On Sunday, tens of millions of viewers will sit down to watch the Academy Awards. Endless attention will be paid to the celebrities walking down the Red Carpet, who they’re with, and what they’re wearing, with plenty of follow up on who won, what they said, and how they looked.
While extremely entertaining, how healthy is this national fascination with celebrity?
We are a celebrity obsessed culture, and perhaps anything which fuels that fire is not to be welcomed. Or not. Perhaps tere isn’t something healthy and positive about this fixation, at least some of the time, and especially as it relates to the movies.
Americans have always been especially interested in celebrity when facing tough times. They breakout years for Hollywood were those defined by the Depression and WWII. As shantytowns mushroomed and then as sons, husbands and fathers went off to war, Hollywood and its stars became increasingly important to America. For a few dollars (or pennies back then), you could enter a parallel world, forget your troubles, and temporarily escape into an exciting and glamorous universe.
And we know from the best scientific studies, that fantasy is a crucial component in our mental health. In fact, if you don’t have fantasy as a part of your reality, something is usually quite amiss.

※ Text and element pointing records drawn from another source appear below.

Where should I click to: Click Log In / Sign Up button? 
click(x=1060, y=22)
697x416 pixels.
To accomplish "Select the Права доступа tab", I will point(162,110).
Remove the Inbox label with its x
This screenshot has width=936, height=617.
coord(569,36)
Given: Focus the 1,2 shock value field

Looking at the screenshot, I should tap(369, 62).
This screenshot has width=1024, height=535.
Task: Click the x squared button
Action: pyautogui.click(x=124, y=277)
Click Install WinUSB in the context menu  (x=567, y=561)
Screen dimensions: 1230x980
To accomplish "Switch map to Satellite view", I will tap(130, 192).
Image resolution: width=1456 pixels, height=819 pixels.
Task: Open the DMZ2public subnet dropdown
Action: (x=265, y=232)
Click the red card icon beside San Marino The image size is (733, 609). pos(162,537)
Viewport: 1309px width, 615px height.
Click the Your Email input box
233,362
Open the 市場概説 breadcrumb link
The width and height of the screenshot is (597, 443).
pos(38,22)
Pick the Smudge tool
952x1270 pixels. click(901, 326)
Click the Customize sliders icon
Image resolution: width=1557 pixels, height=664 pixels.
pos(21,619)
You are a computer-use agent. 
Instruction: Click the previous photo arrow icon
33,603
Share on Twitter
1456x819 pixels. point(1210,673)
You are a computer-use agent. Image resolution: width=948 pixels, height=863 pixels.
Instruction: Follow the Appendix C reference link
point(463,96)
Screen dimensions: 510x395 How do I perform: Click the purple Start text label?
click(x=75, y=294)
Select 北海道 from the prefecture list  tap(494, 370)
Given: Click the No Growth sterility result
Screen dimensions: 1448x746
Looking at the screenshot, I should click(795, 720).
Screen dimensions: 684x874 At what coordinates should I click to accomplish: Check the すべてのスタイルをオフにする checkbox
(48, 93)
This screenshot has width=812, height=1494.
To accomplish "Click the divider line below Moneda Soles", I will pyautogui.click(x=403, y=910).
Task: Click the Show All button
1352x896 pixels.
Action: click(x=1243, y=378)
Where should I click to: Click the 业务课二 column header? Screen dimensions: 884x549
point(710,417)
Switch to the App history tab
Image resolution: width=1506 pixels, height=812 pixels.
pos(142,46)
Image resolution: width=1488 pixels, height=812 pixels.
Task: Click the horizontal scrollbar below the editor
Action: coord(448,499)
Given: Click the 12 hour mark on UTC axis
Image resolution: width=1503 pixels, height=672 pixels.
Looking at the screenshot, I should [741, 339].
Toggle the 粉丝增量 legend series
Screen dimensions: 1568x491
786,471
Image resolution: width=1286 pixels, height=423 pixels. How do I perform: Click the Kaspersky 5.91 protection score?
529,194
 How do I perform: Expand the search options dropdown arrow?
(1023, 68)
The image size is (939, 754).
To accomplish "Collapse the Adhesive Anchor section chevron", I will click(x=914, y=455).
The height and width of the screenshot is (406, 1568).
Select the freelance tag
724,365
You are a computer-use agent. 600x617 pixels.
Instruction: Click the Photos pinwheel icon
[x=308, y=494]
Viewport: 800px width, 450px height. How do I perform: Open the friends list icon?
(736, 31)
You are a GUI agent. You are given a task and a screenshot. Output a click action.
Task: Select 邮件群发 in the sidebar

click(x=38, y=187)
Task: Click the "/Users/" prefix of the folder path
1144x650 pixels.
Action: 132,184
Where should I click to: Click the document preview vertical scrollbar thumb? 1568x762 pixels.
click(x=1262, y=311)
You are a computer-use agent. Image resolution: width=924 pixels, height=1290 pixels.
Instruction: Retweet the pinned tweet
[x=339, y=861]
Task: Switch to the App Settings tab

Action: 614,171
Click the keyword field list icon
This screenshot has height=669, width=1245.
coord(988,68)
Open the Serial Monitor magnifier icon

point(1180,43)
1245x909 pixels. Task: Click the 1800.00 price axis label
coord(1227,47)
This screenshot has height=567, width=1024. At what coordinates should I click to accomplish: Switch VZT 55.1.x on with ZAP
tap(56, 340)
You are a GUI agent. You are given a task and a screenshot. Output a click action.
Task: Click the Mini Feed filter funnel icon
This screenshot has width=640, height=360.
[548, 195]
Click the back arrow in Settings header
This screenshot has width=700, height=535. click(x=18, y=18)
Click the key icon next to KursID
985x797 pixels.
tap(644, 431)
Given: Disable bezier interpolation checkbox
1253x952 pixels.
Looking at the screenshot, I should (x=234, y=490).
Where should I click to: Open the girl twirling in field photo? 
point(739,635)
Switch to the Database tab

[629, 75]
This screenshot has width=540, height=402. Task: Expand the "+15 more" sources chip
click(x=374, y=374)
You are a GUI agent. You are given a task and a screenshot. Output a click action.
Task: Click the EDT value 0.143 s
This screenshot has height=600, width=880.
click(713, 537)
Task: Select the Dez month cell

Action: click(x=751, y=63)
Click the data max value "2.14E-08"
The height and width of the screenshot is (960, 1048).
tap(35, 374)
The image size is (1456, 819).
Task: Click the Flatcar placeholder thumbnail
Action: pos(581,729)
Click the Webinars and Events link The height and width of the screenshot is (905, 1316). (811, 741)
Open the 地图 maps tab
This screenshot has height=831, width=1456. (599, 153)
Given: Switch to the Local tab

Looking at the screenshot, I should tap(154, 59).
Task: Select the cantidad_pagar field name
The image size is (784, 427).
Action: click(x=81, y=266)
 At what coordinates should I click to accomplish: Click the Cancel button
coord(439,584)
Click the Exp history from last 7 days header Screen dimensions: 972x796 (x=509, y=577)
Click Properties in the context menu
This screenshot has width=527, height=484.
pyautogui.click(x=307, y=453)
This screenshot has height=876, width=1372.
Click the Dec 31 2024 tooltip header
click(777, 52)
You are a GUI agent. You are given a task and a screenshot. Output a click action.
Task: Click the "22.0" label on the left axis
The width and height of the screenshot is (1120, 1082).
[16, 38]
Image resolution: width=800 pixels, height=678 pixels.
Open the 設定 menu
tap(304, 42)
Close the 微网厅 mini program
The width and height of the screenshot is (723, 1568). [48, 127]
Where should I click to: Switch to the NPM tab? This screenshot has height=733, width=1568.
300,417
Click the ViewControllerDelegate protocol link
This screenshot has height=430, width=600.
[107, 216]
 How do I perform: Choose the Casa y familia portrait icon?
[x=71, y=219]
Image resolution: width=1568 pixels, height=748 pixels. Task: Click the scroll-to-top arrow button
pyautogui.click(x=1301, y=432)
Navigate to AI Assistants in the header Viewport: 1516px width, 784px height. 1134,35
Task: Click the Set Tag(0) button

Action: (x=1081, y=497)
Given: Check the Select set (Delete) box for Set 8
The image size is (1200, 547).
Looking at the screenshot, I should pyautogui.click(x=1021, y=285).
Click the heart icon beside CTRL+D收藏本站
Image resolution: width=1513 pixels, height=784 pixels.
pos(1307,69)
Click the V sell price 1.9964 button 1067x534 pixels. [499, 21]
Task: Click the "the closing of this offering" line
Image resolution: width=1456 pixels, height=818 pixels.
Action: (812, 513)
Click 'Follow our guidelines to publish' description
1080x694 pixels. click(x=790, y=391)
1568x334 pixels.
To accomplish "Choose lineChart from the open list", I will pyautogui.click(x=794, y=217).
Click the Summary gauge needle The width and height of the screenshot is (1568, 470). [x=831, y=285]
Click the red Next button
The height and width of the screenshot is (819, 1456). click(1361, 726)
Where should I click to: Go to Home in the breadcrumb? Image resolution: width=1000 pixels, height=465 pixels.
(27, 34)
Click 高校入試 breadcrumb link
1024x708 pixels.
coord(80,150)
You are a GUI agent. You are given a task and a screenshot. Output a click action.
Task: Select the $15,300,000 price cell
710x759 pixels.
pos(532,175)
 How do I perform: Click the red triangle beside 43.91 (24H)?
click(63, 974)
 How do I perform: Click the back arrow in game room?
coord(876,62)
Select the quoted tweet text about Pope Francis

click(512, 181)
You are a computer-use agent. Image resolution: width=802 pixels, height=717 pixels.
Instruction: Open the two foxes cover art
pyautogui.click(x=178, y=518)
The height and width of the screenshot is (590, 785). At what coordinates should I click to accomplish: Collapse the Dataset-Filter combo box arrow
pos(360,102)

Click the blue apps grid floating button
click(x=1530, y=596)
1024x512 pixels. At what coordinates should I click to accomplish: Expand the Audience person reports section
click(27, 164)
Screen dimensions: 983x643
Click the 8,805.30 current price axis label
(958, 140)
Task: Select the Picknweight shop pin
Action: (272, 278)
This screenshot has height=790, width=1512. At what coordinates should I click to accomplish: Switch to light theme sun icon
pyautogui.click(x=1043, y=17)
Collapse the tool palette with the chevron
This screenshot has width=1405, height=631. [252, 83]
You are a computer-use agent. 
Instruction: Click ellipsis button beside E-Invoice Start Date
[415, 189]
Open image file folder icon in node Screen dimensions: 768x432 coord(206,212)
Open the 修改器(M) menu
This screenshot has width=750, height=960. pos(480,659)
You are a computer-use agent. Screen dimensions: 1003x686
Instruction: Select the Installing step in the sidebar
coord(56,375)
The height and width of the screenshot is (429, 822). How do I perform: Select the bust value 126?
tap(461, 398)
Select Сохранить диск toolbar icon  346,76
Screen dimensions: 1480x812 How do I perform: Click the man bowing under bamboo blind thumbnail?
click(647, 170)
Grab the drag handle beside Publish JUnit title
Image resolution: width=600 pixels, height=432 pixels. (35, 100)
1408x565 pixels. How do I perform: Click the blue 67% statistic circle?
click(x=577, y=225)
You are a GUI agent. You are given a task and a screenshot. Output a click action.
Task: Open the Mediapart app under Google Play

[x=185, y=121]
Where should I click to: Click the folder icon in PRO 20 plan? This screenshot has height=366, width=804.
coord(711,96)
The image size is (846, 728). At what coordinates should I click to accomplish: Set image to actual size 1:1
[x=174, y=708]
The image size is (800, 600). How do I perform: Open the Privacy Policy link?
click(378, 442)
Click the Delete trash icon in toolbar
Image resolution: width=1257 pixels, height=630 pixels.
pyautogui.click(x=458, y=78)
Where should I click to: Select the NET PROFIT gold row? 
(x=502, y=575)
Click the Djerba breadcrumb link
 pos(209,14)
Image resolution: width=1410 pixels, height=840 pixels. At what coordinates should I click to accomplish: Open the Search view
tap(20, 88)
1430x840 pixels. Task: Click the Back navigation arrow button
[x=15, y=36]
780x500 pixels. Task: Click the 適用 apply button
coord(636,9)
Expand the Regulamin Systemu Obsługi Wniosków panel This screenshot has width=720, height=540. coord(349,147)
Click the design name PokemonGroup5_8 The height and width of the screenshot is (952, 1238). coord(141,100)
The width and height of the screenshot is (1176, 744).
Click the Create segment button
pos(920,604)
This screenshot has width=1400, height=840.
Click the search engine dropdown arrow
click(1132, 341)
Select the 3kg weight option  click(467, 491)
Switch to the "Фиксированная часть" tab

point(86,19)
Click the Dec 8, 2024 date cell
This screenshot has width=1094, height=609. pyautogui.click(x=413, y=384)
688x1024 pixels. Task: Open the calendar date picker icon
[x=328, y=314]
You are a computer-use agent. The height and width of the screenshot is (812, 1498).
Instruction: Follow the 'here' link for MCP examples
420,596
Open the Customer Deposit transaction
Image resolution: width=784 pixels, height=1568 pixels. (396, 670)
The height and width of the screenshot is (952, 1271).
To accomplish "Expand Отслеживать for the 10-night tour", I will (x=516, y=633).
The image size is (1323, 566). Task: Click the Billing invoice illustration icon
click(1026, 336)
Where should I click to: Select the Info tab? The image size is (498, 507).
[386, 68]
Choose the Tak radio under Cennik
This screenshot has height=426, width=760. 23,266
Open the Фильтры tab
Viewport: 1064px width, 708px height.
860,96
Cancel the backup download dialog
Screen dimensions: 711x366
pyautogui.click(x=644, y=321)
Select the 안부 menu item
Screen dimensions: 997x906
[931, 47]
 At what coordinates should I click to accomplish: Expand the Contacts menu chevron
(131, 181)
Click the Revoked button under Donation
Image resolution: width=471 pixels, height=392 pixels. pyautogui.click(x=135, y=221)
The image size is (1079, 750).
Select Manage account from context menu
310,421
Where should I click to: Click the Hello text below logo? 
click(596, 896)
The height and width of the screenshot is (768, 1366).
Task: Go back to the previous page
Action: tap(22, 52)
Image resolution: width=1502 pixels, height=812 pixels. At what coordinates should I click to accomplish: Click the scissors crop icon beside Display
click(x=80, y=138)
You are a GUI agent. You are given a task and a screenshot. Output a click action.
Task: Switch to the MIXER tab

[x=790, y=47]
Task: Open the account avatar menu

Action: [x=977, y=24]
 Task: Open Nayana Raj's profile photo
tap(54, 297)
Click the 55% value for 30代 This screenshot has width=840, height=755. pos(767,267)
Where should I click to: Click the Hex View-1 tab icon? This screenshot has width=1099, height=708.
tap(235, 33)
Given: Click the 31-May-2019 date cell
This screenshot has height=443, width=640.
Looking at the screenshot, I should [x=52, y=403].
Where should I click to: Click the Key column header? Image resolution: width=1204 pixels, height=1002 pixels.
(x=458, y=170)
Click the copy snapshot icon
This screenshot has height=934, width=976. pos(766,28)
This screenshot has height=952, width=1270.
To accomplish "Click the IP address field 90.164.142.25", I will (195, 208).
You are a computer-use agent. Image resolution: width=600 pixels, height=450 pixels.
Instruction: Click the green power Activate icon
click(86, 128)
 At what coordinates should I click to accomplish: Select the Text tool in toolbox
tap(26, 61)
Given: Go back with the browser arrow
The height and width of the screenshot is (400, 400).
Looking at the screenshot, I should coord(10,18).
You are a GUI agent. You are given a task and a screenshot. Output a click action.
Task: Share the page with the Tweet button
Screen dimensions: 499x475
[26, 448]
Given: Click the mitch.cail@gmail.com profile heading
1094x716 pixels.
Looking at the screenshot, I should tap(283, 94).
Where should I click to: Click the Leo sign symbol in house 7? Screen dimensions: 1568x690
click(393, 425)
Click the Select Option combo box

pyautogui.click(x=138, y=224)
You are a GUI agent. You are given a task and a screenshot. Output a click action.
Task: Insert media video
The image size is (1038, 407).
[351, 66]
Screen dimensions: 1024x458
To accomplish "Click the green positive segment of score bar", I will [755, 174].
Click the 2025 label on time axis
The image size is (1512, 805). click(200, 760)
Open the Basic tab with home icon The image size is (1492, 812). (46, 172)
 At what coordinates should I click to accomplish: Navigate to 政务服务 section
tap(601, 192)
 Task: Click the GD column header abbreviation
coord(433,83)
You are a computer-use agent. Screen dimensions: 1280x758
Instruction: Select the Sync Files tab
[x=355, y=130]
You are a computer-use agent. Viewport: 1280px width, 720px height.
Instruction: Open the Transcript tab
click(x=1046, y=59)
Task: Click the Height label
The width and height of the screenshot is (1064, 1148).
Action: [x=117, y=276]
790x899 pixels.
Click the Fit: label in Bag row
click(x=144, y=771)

So, celebrating the Academy Awards and Hollywood, a world which most of us will probably never know, doesn’t seem so bad after all. Look at the movies nominated — disproportionately fantasy or happy ending movies, from Avatar to Inglourious Basterds to The Blind Side.


We need to believe that things always do work out better in order to fantasize that they could have or one day will. In fact, fantasizing about that possibility help keeps depression and cynicism at bay. Just ask any person who believes in things like a messiah, salvation, redemption, heaven or resurrection of the dead. Just ask anyone who cherishes stories of the prophet Elijah or puts their faith in Jesus.
The only issue is when our embrace of fantasy is more than a break from reality which empowers us to re-embrace it, and instead makes us depressed about our regular lives. When our excitement about celebrities demeans our own reality, we have a problem. But when it’s an opportunity to indulge our dreams and lightens our hearts for a little while — that’s a tradition as old as religion itself.
Maybe being excited about the Academy Award is not so different from people celebrating the Sabbath. In Jewish tradition we are told the Sabbath is a little taste of the World to Come, or of the world as we want it to be. For 25 hours we live the fantasy and afterwards return to the world renewed, refreshed and re-souled.
I don’t know if there should be a blessing for watching the Academy Awards, but I know if it does that for the viewers, even a little, it turns out to be a bit of Shabbat on Sunday night, and what’s wrong with that?